The Lapp Hamlet of Kautokeino.—A Bath in a Big Iron Pot.—An Arctic Way of Washing Clothes.—Dress and Ornaments of the Lapps.—Appearance and Height of the Lapps.—Givijärvi.—Karasjok.

A FEW days after the events I have just related to you, I found myself in the Lapp hamlet of Kautokeino, with its Lutheran church, near latitude 69 degrees. Here and there were queer-looking storehouses which belonged to the nomadic Lapps. I alighted before the post station, and entered the house and was welcomed by the station master. The dwelling was composed of two rooms, one for the use of the family, the other for guests or travellers. The place was full of Lapp men and women who had come to rest, go to church on the following Sunday, or see their children who were at school; or to get coffee, sugar, and other provisions stored in their own houses.

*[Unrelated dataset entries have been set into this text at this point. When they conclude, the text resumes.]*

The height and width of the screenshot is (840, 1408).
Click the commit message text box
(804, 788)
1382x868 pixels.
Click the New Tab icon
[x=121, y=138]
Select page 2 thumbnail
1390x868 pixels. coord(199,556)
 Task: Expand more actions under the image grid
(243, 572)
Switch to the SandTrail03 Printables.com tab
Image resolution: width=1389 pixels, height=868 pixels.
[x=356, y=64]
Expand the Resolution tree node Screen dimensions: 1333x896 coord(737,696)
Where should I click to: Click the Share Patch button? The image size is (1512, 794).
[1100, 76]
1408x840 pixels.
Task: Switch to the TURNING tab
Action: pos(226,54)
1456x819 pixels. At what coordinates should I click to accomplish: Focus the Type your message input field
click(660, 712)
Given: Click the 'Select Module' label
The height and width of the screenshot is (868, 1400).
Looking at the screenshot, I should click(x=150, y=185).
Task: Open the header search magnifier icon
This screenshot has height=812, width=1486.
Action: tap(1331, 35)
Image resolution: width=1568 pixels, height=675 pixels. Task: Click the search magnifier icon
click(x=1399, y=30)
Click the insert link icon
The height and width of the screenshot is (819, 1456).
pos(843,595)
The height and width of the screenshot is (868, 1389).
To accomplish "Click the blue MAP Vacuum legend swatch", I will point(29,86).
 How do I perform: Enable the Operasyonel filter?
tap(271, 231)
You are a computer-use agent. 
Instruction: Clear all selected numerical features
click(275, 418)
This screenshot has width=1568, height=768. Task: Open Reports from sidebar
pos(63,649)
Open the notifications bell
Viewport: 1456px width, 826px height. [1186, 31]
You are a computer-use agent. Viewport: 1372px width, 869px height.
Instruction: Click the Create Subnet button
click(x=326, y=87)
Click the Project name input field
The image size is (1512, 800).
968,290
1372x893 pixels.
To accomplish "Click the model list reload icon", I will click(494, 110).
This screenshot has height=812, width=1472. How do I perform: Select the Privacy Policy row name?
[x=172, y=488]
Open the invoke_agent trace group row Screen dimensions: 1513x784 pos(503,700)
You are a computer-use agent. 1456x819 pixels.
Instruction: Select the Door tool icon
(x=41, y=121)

On the opposite side of the post station was the cow house, and between it and the house was the old-fashioned wooden-bucket well with its long, swinging pole, surrounded by a thick mass of ice made of the dripping water from the bucket. I did not wonder when I saw the ice, for it was 43 degrees below zero that day, and sometimes it is colder still.

I went into the cow-house. It was, as usual, a very low building, lower than most of those I had seen before. The two long windows admitted a dim light. At the further end was the usual big iron pot seen in almost every cow-house, for soaking the grass in boiling water, as the coarse marsh grass is so hard to chew that it has to be thus prepared. The daughter of the house, a girl about twenty years old, said to me, "I am going to prepare a meal for the cows and the sheep."

The huge iron pot was filled with reindeer moss and grass and warm water. "This food is for the cows and sheep," she said. "The horse is fed on fine fragrant hay, gathered during the short summer; horses will not eat the food we give to the cows and sheep; they are very particular."

I was very much in need of a good wash and of a warm bath, for I had only used snow to wash my hands and face for many days. As I looked at the big iron pot I said to myself, "This pot will make a good wash-tub."

I went to the mistress of the house and asked her if I could take a warm bath in the big iron pot. "Certainly," she replied. Then she called her daughter, and both went to the cow-house. They cleaned the iron pot thoroughly; then filled it about two thirds full with water from the trough communicating with the well, which the old station master drew for them. They lighted a fire under the pot, and cleaned the surroundings, and laid down a reindeer skin for my feet, and a chair for me to sit on.

When the water was warm, and the fire under it extinguished, the wife said that my bath was ready.

How good I felt when I was in the big iron pot filled with warm water. I gave grunts of satisfaction. I put my head under water and thought "How good; how good the water feels."

Suddenly one of the family appeared, and before I had time to say "What do you want?" had jumped into the water all dressed and got hold of one of my legs and rubbed it with soap. Then came the turn of the other leg, then the body, head and all. I was rubbed with a brush as hard as if I had been a piece of wood that had no feelings, and as if my skin had been the bark of a tree. Two or three times I screamed out, but my attendant only laughed. After the rubbing I was switched with birch twigs till I fairly glowed, and then I was left alone. When I looked at my body my skin was as red as a tomato. The blood was in full circulation and I felt fine, for it was such a long time since I had taken a real bath that I had almost forgotten that there was such a thing.